▶ **Problem requirements**
Begin with the first line of the entries below. Copy each line exactly, stopping after the one that contains "Silver (106, 516)".

Collected data entries:
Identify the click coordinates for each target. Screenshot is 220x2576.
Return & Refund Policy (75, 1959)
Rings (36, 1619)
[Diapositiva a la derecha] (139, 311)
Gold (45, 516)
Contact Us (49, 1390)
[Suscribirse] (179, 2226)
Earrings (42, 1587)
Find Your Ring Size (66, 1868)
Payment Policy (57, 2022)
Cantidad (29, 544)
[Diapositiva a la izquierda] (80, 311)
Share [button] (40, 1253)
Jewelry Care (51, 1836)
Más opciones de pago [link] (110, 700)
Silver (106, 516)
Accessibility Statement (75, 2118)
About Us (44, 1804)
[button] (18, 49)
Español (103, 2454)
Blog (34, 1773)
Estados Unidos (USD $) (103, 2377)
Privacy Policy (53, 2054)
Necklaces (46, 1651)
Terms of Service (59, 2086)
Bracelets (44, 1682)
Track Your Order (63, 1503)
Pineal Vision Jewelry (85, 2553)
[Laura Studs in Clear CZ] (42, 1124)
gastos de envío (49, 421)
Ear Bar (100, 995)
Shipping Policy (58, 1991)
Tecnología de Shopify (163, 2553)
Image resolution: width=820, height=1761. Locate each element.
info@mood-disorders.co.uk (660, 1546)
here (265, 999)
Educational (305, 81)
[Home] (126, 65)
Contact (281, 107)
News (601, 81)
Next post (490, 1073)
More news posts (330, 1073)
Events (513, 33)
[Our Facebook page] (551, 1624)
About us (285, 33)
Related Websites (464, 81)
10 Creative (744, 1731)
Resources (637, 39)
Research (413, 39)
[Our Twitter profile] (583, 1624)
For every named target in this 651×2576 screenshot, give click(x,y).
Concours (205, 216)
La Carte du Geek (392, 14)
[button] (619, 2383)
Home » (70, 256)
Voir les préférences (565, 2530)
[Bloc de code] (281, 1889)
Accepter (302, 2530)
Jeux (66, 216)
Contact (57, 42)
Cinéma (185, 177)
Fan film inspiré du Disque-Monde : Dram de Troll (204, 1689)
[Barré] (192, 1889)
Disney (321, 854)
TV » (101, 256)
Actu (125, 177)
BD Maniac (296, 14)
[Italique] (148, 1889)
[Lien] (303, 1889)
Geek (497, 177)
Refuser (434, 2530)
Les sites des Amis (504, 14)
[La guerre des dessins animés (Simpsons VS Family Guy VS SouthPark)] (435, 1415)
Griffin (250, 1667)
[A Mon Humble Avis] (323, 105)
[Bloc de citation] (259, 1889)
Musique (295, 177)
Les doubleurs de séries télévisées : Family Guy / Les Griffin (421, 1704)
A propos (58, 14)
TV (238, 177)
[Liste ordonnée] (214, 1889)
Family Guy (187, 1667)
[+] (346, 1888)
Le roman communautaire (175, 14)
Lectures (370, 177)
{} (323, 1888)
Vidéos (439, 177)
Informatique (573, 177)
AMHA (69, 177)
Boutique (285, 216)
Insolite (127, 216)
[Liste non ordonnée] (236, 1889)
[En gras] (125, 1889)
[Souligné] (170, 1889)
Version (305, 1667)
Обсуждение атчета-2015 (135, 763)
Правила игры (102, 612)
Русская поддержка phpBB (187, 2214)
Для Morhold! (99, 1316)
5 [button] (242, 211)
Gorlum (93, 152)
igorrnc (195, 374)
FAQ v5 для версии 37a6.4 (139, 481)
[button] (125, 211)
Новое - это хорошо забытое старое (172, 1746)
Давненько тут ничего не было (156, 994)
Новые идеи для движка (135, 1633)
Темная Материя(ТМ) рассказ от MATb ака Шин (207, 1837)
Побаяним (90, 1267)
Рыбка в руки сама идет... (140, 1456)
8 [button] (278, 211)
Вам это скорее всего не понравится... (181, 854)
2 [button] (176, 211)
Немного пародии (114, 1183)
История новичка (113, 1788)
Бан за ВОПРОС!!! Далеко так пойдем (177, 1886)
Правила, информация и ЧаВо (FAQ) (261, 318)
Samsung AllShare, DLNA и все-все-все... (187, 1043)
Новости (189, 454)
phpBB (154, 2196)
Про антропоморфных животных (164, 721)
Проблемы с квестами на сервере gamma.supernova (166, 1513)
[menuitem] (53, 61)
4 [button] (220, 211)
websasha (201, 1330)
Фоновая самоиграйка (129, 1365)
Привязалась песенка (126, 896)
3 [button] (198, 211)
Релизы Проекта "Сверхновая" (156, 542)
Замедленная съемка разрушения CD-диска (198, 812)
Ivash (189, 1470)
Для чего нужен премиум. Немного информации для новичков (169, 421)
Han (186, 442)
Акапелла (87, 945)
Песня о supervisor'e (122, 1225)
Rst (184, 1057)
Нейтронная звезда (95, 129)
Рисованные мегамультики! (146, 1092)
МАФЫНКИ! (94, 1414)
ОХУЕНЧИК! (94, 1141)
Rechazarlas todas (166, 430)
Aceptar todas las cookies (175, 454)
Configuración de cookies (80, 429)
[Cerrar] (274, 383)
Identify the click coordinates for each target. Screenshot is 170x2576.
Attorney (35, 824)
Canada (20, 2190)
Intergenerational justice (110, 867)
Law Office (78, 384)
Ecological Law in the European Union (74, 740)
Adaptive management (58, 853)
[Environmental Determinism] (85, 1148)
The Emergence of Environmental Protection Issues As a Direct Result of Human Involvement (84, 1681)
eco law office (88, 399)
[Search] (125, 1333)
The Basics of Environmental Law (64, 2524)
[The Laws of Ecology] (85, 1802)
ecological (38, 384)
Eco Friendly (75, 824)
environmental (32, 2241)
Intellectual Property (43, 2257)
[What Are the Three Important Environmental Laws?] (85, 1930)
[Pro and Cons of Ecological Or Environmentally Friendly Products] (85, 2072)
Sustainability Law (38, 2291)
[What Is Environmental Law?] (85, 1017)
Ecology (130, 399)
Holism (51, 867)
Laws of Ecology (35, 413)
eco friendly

▶ **Problem solution**
Identify the click coordinates for each target. Screenshot is 220x2576.
Return & Refund Policy (75, 1959)
Rings (36, 1619)
[Diapositiva a la derecha] (139, 311)
Gold (45, 516)
Contact Us (49, 1390)
[Suscribirse] (179, 2226)
Earrings (42, 1587)
Find Your Ring Size (66, 1868)
Payment Policy (57, 2022)
Cantidad (29, 544)
[Diapositiva a la izquierda] (80, 311)
Share [button] (40, 1253)
Jewelry Care (51, 1836)
Más opciones de pago [link] (110, 700)
Silver (106, 516)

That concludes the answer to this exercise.